## Item-finding records
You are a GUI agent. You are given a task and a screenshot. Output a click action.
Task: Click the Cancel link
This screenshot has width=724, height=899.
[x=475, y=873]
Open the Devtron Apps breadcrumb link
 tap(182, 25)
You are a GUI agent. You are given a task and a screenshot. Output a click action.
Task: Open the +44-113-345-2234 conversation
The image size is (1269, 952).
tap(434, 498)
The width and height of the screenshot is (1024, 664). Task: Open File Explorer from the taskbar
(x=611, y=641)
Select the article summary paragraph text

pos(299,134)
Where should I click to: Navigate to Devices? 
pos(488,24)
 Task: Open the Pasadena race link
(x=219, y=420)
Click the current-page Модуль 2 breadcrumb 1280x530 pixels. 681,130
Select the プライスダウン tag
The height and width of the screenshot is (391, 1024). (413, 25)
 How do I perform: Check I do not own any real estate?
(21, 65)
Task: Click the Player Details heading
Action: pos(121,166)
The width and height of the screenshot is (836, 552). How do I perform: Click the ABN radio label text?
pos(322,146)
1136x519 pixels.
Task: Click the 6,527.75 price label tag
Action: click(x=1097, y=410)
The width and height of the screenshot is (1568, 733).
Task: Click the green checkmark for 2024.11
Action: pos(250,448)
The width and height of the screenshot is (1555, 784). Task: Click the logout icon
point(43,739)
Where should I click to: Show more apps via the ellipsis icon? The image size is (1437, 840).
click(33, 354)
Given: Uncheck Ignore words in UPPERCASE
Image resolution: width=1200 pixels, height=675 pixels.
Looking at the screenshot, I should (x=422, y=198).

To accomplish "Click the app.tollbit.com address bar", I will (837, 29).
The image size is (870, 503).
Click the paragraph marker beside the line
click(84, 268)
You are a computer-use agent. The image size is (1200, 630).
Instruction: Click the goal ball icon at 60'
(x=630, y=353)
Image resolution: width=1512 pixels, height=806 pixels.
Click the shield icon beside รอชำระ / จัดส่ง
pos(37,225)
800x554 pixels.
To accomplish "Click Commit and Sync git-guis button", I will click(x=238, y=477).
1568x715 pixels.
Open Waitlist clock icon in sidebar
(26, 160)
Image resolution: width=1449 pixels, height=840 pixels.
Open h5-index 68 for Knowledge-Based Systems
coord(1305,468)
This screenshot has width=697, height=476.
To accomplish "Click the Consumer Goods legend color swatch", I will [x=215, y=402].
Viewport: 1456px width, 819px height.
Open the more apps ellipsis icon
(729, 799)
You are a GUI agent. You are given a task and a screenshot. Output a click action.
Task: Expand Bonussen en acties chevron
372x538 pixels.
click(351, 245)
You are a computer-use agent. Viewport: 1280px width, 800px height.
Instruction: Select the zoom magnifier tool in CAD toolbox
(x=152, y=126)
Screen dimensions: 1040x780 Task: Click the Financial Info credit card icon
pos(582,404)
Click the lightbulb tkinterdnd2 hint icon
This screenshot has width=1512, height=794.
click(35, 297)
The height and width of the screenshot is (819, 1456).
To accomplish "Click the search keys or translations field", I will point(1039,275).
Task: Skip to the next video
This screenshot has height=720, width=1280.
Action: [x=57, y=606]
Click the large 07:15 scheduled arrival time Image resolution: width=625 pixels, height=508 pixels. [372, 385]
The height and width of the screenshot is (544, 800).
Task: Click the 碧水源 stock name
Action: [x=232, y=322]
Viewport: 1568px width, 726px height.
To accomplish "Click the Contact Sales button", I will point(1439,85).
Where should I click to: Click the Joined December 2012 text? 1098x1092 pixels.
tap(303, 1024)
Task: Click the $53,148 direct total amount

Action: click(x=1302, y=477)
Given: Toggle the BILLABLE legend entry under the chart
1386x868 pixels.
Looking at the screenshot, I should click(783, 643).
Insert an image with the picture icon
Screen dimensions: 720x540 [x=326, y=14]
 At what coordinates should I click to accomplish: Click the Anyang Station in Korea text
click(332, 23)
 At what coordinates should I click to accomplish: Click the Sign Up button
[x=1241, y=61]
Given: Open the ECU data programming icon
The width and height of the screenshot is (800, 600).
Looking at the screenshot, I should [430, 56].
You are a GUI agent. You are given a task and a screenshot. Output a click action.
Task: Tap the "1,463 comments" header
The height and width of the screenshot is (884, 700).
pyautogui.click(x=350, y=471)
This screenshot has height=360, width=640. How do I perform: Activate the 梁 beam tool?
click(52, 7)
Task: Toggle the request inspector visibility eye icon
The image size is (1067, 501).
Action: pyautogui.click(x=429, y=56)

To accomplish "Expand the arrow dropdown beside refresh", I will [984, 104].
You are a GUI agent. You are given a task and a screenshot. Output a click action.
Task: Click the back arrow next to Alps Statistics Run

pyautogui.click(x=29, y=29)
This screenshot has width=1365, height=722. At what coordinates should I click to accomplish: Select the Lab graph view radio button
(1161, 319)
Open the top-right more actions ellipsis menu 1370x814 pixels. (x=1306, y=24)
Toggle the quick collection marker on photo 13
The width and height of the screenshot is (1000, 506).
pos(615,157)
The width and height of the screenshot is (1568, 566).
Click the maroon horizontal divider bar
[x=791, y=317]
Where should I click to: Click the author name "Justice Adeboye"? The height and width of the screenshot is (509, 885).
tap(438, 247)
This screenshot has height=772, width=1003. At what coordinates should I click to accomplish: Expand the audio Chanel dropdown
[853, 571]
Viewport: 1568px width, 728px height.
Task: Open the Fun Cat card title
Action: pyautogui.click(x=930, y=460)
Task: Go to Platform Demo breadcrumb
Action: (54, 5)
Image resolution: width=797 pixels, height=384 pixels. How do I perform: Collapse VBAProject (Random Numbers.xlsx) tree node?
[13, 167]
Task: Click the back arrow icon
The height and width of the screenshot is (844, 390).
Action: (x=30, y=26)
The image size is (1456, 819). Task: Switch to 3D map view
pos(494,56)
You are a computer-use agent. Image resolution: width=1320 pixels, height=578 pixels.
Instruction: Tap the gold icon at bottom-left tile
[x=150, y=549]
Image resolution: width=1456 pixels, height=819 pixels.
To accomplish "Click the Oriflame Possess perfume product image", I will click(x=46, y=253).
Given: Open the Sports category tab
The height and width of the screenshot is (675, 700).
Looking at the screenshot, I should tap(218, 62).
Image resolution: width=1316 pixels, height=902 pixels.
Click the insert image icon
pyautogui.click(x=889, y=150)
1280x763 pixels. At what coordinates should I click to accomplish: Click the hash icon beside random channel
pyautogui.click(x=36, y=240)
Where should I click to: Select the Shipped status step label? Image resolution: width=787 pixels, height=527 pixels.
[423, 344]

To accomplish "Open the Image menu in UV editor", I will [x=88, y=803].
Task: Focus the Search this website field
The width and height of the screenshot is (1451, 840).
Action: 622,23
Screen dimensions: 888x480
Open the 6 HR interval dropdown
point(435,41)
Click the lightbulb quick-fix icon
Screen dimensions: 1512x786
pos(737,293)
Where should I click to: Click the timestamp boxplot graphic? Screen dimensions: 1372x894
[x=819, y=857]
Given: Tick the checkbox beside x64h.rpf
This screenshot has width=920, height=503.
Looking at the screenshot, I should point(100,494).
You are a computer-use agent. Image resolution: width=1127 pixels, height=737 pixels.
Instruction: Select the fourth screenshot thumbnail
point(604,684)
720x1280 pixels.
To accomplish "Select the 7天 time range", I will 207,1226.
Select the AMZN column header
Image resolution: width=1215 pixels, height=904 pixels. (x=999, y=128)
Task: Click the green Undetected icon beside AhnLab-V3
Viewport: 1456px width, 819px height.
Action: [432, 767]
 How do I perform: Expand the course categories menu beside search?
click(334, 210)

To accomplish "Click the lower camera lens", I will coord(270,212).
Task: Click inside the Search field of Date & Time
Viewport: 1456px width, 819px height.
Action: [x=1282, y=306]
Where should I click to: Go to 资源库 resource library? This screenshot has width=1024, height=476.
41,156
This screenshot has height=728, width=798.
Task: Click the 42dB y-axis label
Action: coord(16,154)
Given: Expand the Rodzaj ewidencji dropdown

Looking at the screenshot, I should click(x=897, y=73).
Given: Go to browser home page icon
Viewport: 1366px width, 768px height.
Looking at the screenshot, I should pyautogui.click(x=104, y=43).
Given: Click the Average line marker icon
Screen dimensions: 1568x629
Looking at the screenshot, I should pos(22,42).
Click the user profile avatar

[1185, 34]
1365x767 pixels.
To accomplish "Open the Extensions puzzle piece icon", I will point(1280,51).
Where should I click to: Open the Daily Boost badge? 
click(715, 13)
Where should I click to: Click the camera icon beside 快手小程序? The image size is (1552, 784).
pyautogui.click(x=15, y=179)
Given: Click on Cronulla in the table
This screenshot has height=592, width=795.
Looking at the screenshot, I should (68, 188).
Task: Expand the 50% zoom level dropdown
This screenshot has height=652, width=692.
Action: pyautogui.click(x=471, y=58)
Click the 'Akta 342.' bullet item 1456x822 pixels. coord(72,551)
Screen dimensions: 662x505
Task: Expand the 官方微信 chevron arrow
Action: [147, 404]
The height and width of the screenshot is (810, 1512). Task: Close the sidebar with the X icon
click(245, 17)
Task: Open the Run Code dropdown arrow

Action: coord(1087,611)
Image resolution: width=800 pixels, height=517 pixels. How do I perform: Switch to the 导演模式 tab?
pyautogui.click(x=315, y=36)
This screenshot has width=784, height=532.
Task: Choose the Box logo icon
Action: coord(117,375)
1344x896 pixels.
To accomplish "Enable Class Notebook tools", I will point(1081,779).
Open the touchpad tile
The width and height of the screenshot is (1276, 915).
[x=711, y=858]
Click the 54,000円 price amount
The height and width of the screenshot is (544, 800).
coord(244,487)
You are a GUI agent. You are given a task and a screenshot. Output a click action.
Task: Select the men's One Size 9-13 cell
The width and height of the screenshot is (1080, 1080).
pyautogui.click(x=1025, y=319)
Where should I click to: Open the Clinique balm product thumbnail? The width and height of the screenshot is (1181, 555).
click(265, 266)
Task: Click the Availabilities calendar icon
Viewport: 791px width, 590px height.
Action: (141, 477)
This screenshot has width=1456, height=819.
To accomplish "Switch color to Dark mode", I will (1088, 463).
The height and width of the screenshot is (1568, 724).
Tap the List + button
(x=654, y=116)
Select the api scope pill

## The exercise
Rewrite the record lines as a Markdown table with the columns Row and Line, beginning at the line that contains "Image resolution: width=1456" and continuing through the line that contains "pyautogui.click(x=889, y=150)". Number each row and leave out any blank lines.

## Result for this task
| Row | Line |
|---|---|
| 1 | Image resolution: width=1456 pixels, height=819 pixels. |
| 2 | To accomplish "Click the Oriflame Possess perfume product image", I will click(x=46, y=253). |
| 3 | Given: Open the Sports category tab |
| 4 | The height and width of the screenshot is (675, 700). |
| 5 | Looking at the screenshot, I should tap(218, 62). |
| 6 | Image resolution: width=1316 pixels, height=902 pixels. |
| 7 | Click the insert image icon |
| 8 | pyautogui.click(x=889, y=150) |